### DESCRIPTION OF THE TASK
Where the line with "The image size is (1224, 636)." appears below, start writing out lines exactly, and finish with the line with "Expand the Spooler SubSystem App row", which is included; write out nothing else.

====== SOURCE MATERIAL

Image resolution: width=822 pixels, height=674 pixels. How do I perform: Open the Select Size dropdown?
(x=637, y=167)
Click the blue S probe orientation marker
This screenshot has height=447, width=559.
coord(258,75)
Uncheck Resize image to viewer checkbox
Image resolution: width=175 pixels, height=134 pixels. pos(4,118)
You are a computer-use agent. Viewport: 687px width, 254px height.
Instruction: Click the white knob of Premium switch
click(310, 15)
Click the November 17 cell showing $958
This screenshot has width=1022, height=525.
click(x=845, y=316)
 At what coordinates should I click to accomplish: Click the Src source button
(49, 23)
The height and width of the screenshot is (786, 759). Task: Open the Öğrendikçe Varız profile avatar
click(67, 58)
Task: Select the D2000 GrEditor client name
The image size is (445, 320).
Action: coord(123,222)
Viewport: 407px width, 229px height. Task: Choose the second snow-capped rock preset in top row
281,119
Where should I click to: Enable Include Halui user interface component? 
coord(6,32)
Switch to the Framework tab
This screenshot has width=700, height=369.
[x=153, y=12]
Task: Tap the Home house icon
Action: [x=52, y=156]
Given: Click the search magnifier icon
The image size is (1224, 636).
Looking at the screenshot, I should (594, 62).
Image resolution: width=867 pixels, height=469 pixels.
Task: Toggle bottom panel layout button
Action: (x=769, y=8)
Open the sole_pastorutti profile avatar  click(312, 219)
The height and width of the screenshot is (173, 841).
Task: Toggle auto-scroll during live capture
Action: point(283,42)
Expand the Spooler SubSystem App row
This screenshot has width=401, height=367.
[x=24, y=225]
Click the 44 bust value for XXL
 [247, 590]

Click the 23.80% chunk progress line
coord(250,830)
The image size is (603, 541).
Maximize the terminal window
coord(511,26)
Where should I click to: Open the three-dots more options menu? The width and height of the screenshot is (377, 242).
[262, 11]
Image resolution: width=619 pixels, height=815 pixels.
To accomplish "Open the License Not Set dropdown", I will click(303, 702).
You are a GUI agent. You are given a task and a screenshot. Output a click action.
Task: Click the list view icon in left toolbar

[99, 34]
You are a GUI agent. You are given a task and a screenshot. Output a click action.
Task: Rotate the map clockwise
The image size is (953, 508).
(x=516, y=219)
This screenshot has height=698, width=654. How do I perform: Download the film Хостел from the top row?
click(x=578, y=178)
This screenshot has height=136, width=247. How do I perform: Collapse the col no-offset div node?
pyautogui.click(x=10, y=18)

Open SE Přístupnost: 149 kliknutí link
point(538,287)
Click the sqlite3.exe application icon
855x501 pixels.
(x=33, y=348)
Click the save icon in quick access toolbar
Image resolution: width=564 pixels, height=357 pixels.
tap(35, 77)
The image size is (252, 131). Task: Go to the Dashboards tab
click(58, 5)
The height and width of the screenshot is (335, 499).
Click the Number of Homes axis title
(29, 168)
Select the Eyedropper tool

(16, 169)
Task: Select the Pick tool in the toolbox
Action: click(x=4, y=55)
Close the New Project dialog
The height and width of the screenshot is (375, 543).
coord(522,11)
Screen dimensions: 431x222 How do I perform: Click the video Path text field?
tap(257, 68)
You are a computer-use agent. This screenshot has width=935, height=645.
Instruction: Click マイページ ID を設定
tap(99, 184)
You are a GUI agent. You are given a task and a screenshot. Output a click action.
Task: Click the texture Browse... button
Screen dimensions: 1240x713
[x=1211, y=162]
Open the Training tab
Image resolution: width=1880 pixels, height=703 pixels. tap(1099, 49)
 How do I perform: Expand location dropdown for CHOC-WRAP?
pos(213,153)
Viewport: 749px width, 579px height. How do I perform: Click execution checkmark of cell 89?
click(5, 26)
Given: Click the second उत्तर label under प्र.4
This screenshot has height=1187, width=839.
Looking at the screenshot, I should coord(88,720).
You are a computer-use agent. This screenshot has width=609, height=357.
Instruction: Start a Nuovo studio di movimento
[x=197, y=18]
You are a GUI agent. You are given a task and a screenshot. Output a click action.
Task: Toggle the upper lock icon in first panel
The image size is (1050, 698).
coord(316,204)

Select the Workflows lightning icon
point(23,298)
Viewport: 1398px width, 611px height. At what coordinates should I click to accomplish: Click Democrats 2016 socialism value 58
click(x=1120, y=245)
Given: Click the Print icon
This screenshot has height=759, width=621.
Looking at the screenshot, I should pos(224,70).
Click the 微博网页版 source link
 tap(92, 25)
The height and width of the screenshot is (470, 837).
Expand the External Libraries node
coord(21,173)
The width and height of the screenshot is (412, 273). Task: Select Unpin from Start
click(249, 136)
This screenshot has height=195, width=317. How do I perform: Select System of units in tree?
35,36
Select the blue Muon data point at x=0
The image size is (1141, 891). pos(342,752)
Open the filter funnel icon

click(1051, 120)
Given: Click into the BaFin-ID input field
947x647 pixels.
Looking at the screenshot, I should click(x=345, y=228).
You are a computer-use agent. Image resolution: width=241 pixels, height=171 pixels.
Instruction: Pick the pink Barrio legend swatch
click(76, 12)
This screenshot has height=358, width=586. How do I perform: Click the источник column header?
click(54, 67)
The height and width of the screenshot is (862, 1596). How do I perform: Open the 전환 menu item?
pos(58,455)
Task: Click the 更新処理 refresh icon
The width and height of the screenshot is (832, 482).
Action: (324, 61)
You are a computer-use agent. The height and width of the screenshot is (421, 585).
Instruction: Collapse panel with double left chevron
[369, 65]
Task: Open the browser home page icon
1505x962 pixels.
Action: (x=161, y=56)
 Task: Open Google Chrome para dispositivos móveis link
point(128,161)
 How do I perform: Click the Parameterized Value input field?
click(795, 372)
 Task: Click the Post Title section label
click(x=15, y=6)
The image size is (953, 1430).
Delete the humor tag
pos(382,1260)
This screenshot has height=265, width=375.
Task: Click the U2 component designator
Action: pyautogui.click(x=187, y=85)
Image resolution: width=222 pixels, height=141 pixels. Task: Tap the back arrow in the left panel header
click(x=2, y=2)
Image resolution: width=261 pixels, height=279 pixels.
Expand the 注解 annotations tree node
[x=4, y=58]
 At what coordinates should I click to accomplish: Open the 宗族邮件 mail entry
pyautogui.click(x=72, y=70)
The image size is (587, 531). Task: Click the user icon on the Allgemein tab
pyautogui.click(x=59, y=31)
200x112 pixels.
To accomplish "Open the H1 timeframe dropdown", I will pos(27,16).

============

### REPLY
The image size is (1224, 636).
Looking at the screenshot, I should (594, 62).
Image resolution: width=867 pixels, height=469 pixels.
Task: Toggle bottom panel layout button
Action: (x=769, y=8)
Open the sole_pastorutti profile avatar  click(312, 219)
The height and width of the screenshot is (173, 841).
Task: Toggle auto-scroll during live capture
Action: point(283,42)
Expand the Spooler SubSystem App row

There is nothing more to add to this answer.